Just because there is apparent ideological unity in some sectors of the church doesn’t mean that cultural differences won’t emerge to create conflict and division.

I’ll offer just one example. In US culture divorce and remarriage is accepted in virtually all Christian groups, even when it is regarded as unfortunate. Similarly the fact that couples live together before marriage is accepted in US culture – and is virtually a part of daily life in the United Methodist Church regardless of ideological commitments. But in Malaysia and Singapore, from which I’m writing this column, divorce and remarriage regardless of circumstances remove a person from consideration for ordination or force withdrawal from the ministry. And pastors are forbidden to perform marriages of couples who lived together out of wedlock.

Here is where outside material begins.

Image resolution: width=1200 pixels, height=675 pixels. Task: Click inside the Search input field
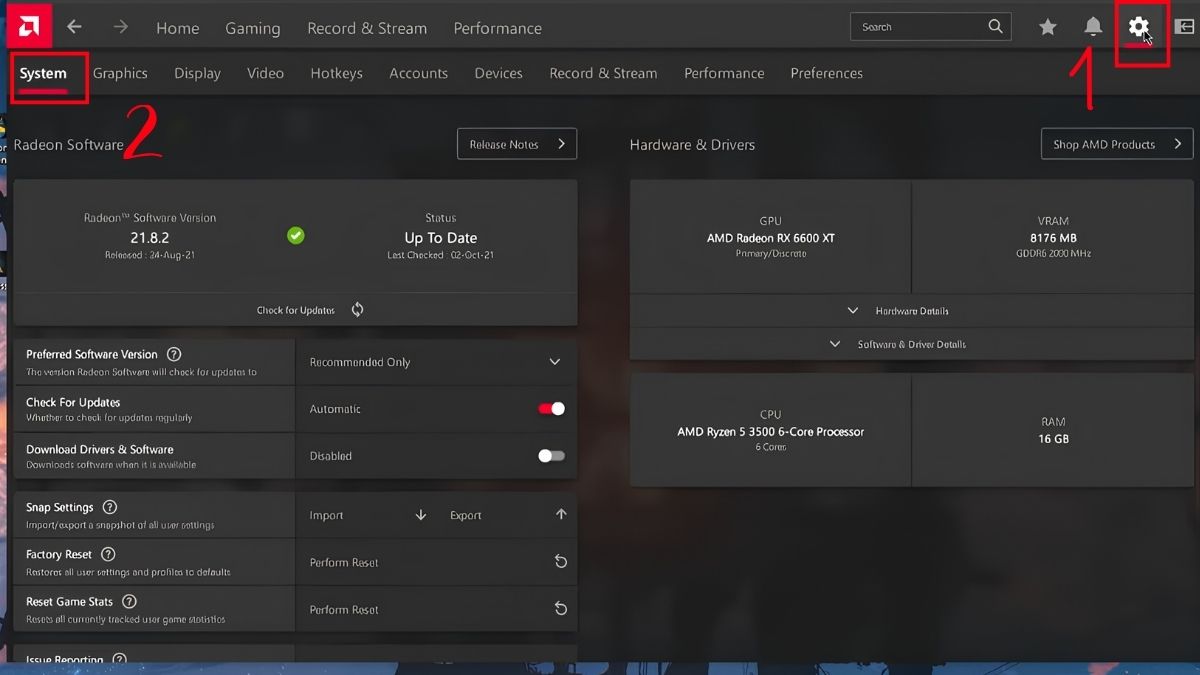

The reason for this difference is largely cultural. The dominant cultures have a distinctly different understanding of both marriage and the values that surround it from those found among US Methodists.

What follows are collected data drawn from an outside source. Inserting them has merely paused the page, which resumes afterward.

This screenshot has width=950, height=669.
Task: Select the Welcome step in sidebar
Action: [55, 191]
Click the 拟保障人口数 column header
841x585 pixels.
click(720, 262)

So one wonders how, unless these cultural differences are recognized and discussed how any real structural unity will be possible. Will Malaysian churches recognize the ordination of US pastors who are divorced and remarried? What about a couple that lived together before being married in a UM church? Will Malaysians recognize them as participants in a Christian marriage? Will US pastors conform to Malaysian standards of discipline and cultural valuing of marriage?

And I’ve only touched on one of a dozen or more issues where cultural difference creates direct conflicts in the order of the church if we compare Asia and the US. Yet Malaysian Methodists are almost certainly in complete harmony with the theological and ideological commitments of an organization like the WCA.

Is “local option” a cure? Its pretty easy to see that local option is a slippery slope here, because it depends on identifying what is “local.” Does it mean a nation – despite the fact that nations like Malaysia and the US are multi-cultural? Does it mean a particular polity within the UMC?

Recognizing cultural differences, particularly with regard to values, doesn’t mean that unity is impossible. What it means is that unity will be negotiated. It will arise through an intercultural dialogue that eventually brings about agreement on a shared understanding of at least those aspects of the world in which the different cultures engage.

And that takes time. But alas, the clock isn’t even ticking as we try instead to function on the basis of an ideological unity that culture will sooner or later eat for lunch.